相手の名前
夏休み明けてテストも終わった最初の土曜日。わたしは沖田さんから連絡をもらって弁護士事務所を訪れる。
陸斗に聞かれるのは良くないので、家や電話では話せないことだと言われたから、わたしから沖田さんの事務所に行くと言ったのだ。
嫌な予感がした。そしてそれは当たっていた。
「お父さんの会社に行ったそうですね」
藤原さんがチクったのだ。もりもりの甘々コーヒーをご馳走してくれたから味方だと思ったのに違った。
わたしが返事をしないでいると「由美香さんは未成年ですから私に相談されたのですよ」と沖田さんが続けた。
「沖田さんと藤原さんは繋がっていたんですね」
「お父さんの上司にあたる方なので。退職手続きでお世話になりました」
そうか。そうだよね。ちょっと考えれば分かることだった。
「苦情を言われましたか?」
父とさなの関係は会社としては良くないことだ。会社の人間である藤原さんがわたしの味方になってくれるなんておめでたい考えだった。
「藤原さんから返事を頂いています。藤原さんは由美香さんに直接伝えていいものか迷っていました」
あれ、苦情じゃないの?
わたしは不貞腐れた態度を改めて姿勢を正した。直接伝えてくれて大丈夫。なんなら今から藤原さんに連絡して聞きたいくらいだ。
「父はとても几帳面でした。さなのこと以外にも、たくさん証拠が残っています。わたしが本当に知りたいのは、さながお葬式に来たかどうかで、来ていたのならどんな気持ちで母に向かって手を合わせたのかなんです」
わたしはさなが父と気持ちを通わせているなんて思ってない。父の裏切りには心底失望したけど、結局は父も騙されていた可哀想な中年だったと思いたいのだ。
「結論から言うと、二人の間に不貞関係は認められませんでした」
「なんで!? 旅行に行こうとしてたんですよ!」
チャットには父にしか話せない、頼れないと綴られていた。
今日は一緒に過ごせてよかったとか、今夜はご馳走様でしたとか、二人きりで飲食を楽しんだ様子が窺えた。時には「落ち込み中」と銘打った、布団に潜り込んで上目遣いの加工写真が送られていたり。さなが会社を病欠と嘘ついて休んで、父の日帰り出張先に駆けつけて夕方から観光した証拠もあった。

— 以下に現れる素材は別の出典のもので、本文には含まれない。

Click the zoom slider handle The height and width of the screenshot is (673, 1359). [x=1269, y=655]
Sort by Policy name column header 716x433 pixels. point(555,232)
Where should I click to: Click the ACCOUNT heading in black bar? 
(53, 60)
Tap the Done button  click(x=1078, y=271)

年度末の旅行も、父は家族がいるからと何度も何度も断っていたのに。「頑張っても認めてくれない」「ちょっとの失敗を追求されて辛い」「誰も必要としてくれない」「日向さんの側だけがわたしの居場所」「わたしの気持ちなんてご迷惑ですね」「わたしなんて誰からも愛されない」としつこく同情を誘うような言葉に父が折れたのだ。

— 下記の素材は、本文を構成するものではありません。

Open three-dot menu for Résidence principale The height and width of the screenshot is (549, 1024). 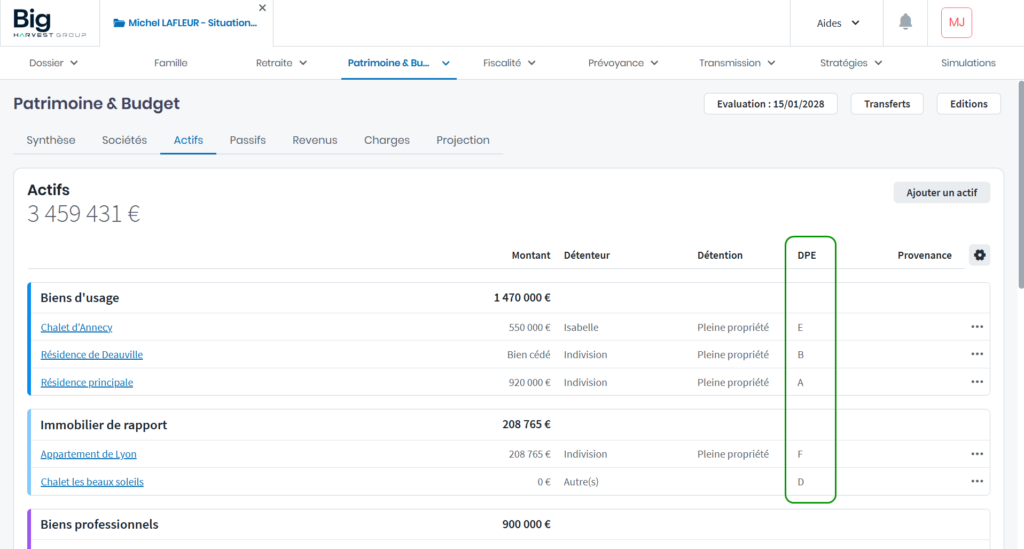click(976, 382)
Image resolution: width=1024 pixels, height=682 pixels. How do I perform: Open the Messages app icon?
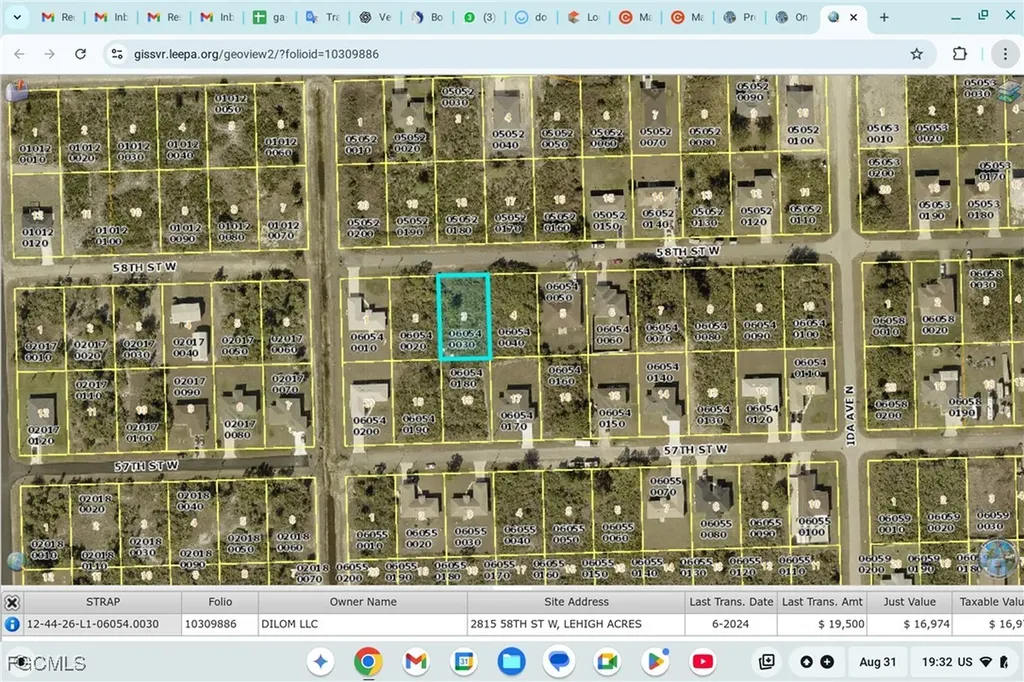coord(559,662)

こんな文章ある意味恐怖だけど、若い(?)女に頼られた父は満更でもなかったのだろう。馬鹿すぎる。
「落ち着いて聞いてください。由美香さんが探している方は真田星輝さんと言います。派遣で事務をしている女性です」
「派遣って、父の会社の社員ではないってことですね?」
「そうです。お父さんの会社ではこういった問題が起きないよう、社員と派遣では個人的な連絡先の交換を禁止しているそうです」
「悪いのは父ってことですか?」
「この場合は双方が、と言うべきでしょう。結果的に一線は超えていないようですが、あの事故が起きていなければどうなっていたか分かりません」
これでは死人に口なしではないか。さな……真田が本当のことを言っているとは限らない。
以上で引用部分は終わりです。